Find a recurrence relation for $\displaystyle a_n,\:n \geq 0$,

where $\displaystyle a_n$ is the number of n-digit sequences

(each digit taken from {0, 1, 2, ... 9})

that contain “666” somewhere in the sequence.

One of them is: .$\displaystyle N \:=\:ab666cd$

Write it like this: .$\displaystyle \_\:a\:\_\:b\:\_\:6\,6\,6\:\_\:c\:\_\:d\:\_$

There are 6 spaces ($\displaystyle n-1$ spaces) in which to insert the eighth digit.

. . and there are 10 choices for the eighth digit.

Hence, there are: $\displaystyle (10)(6)$ ways to change $\displaystyle N$ into an 8-digit number.

That is: .$\displaystyle a_8 \;=\;(10)(6)a_7$

In general: .$\displaystyle a_n \;=\;10(n-1)a_{n-1}$

Edit: I suspect that there is some duplication in my solution,

. . . .but I'm unable to eliminate it.

. - Nov 26th 2009, 06:45 AMShanks
The above solution is obviously wrong!

This problem is very complicated! - Nov 26th 2009, 08:19 AMShanks
Let b(n) be the number of n-digit sequence which contains no 666

anywhere in the sequence.

Obviously $\displaystyle a(n)=10^{n}-b(n)$.

Divide b(n) into two classes:

Class A: s(n) be the number of sequence such that the n-th digit is not 6.
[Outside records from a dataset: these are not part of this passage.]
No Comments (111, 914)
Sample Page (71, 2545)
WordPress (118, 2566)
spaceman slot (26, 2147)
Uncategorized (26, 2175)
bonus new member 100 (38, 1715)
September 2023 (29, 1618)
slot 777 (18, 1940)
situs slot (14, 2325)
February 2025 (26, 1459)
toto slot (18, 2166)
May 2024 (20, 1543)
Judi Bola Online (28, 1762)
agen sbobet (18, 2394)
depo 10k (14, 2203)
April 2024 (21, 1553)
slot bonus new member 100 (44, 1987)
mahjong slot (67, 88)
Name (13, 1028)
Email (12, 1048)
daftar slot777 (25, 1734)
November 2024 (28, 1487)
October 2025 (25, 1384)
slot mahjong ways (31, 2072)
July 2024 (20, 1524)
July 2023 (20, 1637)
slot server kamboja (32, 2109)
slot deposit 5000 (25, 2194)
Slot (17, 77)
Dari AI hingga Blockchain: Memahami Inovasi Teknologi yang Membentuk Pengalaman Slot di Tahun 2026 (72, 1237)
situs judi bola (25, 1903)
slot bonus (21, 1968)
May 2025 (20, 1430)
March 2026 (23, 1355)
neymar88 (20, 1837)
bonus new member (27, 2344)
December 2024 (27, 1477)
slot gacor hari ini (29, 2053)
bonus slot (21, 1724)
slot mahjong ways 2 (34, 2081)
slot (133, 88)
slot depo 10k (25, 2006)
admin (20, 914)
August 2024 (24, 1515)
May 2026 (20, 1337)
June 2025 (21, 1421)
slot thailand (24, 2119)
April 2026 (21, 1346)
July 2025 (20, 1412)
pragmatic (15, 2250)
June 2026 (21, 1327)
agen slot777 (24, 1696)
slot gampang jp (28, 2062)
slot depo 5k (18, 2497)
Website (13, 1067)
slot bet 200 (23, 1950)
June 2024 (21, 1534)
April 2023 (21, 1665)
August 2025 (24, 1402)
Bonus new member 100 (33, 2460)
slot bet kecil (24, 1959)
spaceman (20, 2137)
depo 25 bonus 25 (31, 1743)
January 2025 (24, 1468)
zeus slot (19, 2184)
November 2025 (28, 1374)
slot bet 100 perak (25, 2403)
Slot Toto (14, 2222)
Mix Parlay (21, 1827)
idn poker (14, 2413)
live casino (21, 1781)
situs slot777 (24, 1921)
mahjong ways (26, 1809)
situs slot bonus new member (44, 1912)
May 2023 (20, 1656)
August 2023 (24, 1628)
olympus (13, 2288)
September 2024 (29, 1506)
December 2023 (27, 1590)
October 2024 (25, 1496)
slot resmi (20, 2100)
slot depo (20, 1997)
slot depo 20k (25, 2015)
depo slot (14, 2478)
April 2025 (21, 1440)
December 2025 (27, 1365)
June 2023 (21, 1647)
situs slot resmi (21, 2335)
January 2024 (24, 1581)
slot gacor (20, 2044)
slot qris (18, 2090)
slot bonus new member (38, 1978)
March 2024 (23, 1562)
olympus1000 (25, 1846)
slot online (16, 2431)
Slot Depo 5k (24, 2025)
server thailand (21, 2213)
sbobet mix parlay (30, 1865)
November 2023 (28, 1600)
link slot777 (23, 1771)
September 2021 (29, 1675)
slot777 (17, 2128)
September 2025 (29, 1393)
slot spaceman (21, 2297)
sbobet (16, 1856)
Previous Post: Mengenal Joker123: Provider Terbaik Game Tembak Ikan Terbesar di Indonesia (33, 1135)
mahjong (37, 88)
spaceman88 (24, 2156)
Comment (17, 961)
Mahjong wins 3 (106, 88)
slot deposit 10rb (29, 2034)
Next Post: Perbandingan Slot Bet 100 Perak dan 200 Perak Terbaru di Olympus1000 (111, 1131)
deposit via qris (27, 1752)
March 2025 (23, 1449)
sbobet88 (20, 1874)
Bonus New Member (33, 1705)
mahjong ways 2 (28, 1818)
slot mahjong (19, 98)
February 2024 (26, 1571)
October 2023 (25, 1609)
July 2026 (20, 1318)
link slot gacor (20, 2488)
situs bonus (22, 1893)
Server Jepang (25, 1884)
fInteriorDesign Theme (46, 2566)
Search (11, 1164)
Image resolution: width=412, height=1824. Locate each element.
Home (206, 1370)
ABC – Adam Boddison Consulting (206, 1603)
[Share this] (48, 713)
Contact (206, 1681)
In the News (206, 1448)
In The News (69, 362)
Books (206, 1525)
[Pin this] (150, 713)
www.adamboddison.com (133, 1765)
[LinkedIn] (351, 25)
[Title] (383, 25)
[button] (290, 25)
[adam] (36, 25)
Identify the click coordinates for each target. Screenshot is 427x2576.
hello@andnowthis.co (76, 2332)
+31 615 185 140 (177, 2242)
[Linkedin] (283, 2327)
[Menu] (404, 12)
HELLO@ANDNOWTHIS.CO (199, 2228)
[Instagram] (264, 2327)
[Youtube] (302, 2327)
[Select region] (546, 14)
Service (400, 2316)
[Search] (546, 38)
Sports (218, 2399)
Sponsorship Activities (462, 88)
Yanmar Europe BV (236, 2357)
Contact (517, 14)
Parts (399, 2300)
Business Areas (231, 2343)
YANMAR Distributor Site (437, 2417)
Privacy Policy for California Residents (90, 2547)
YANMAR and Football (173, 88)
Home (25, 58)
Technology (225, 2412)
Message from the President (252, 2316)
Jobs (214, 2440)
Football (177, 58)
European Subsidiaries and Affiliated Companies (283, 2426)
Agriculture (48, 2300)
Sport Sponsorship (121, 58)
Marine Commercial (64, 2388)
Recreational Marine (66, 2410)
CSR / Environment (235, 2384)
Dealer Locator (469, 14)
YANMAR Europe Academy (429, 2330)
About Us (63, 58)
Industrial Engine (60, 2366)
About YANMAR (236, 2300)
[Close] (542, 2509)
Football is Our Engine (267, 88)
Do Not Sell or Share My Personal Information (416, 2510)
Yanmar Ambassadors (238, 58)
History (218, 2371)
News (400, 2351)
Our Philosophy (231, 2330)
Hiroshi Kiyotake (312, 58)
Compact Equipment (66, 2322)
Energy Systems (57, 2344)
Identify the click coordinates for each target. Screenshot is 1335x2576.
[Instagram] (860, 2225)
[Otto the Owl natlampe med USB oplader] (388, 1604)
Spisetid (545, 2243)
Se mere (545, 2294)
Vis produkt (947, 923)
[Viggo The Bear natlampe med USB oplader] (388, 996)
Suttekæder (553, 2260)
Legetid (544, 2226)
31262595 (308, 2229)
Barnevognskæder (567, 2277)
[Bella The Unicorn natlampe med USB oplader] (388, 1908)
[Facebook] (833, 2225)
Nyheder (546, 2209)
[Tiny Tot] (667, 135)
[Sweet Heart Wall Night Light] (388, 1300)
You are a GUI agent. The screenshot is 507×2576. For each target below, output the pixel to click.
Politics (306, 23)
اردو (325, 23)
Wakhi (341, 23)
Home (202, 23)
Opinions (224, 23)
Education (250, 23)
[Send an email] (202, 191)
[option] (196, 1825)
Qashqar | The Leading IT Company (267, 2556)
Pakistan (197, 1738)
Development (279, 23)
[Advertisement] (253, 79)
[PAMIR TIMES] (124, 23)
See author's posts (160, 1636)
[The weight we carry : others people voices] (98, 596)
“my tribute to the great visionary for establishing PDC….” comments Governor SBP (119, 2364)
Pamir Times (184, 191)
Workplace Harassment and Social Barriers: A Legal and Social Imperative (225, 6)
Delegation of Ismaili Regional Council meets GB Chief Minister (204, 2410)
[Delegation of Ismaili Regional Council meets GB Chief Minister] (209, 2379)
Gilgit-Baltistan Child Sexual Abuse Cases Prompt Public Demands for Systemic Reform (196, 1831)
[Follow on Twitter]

Class B: t(n) be the number of sequence such that the n-th digit is 6.

Then b(n)=s(n)+t(n),

To find b(n+1), we need to find s(n+1) and t(n+1):

It is very easy to (see)verify that, we have the following recursive definition:

s(n+1)=9b(n);

t(n+1)=s(n)+s(n-1);

And

s(1)=9,t(1)=1,b(1)=10;

s(2)=90,t(2)=10,b(2)=100.